Begitu sudah duduk di dalam bis, aku menoleh ke arahnya. Dia masih di sana, membalas lambaian para perempuan yang menyapanya. Dia memang begitu, dari dulu tidak berubah. Masih seorang don juan sejati, dan aku pernah jatuh cinta padanya.

"Sheiraaa!! Apa kau jadi memberikan suratmu sekarang?"

"Iya..." Aku mengatakan iya, tapi menggelengkan kepalaku. Oh.. aku benar-benar gugup.

" Astagaa..kau kelihatan nervous sekali. Tenangkan dirimu, Sheira! Semua akan baik-baik saja."

Aku tersenyum getir, menatap Claire dengan tatapan orang yang hampir menangis. Aku tak bisa lakukan ini!

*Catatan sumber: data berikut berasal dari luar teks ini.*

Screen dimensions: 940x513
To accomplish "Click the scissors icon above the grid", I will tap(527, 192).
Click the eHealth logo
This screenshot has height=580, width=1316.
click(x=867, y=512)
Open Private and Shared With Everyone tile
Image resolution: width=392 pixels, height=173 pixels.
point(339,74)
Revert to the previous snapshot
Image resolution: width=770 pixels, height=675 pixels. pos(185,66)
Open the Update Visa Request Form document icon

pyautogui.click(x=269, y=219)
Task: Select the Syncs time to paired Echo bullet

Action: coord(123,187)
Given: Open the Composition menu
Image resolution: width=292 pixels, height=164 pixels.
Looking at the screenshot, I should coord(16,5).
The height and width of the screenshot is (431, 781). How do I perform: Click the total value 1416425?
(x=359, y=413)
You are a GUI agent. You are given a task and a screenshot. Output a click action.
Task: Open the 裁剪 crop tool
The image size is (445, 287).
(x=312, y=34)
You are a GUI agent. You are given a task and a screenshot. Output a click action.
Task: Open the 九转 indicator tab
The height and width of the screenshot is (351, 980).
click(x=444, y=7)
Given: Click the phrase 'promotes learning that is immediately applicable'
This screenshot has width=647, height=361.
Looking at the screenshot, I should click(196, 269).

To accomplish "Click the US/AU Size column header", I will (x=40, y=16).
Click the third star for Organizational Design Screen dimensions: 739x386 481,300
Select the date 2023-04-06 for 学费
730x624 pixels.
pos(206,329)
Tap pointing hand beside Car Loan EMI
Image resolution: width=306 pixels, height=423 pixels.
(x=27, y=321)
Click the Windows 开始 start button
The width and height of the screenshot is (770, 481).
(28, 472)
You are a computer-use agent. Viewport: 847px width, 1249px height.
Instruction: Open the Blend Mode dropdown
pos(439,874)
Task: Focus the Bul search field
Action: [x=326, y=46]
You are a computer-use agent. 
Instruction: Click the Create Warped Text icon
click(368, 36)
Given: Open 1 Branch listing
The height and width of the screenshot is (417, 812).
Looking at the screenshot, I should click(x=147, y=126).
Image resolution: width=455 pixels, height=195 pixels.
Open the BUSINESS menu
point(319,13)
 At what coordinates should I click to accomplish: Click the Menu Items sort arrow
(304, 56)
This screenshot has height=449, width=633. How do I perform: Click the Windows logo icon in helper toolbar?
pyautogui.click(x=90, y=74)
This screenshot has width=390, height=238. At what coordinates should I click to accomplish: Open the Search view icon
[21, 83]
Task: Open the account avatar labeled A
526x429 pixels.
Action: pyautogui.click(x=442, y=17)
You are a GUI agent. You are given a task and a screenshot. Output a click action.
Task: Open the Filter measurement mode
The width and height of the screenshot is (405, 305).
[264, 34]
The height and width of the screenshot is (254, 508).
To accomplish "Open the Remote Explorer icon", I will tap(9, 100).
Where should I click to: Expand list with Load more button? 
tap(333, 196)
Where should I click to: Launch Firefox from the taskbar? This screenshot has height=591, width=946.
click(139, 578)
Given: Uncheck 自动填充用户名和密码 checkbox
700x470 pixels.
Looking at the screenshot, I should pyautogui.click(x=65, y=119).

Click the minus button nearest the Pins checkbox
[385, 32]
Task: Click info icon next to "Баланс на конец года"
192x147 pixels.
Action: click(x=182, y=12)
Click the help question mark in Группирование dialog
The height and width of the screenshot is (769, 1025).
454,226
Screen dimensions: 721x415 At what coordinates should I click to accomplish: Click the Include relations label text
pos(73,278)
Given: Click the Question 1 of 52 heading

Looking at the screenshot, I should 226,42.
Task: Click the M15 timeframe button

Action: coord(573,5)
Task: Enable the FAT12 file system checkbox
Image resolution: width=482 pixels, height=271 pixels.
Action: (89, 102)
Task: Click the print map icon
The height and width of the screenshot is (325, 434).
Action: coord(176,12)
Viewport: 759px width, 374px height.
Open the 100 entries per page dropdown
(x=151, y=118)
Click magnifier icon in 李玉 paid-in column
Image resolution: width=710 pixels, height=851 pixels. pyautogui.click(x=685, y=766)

Claire menyodorkan sebatang coklat untukku, "Jangan hanya memberi surat."Melihat Claire yang begitu mendukungku, keberanianku pun muncul. Aku harus menyatakan perasaanku pada Dean!

Aku pernah jatuh cinta pada seorang Dean, si Mr. Populer. Tapi itu sudah lama sekali, saat aku dan dia masih sama-sama junior high school. Dia adalah cinta pertamaku, yang kupendam lama, hampir 3 tahun. Cinta yang tak bisa kulupa karena begitu menyakitkan. Kenapa? Karena dia menolakku.

"Apa kau sudah menyerahkan suratnya?" tanya Claire, dia menungguku di depan lorong kelas.

Aku mengangguk senang, rasanya bahagia sekali bisa mengeluarkan keberanianku. Sekarang tinggal menunggu jawabannya.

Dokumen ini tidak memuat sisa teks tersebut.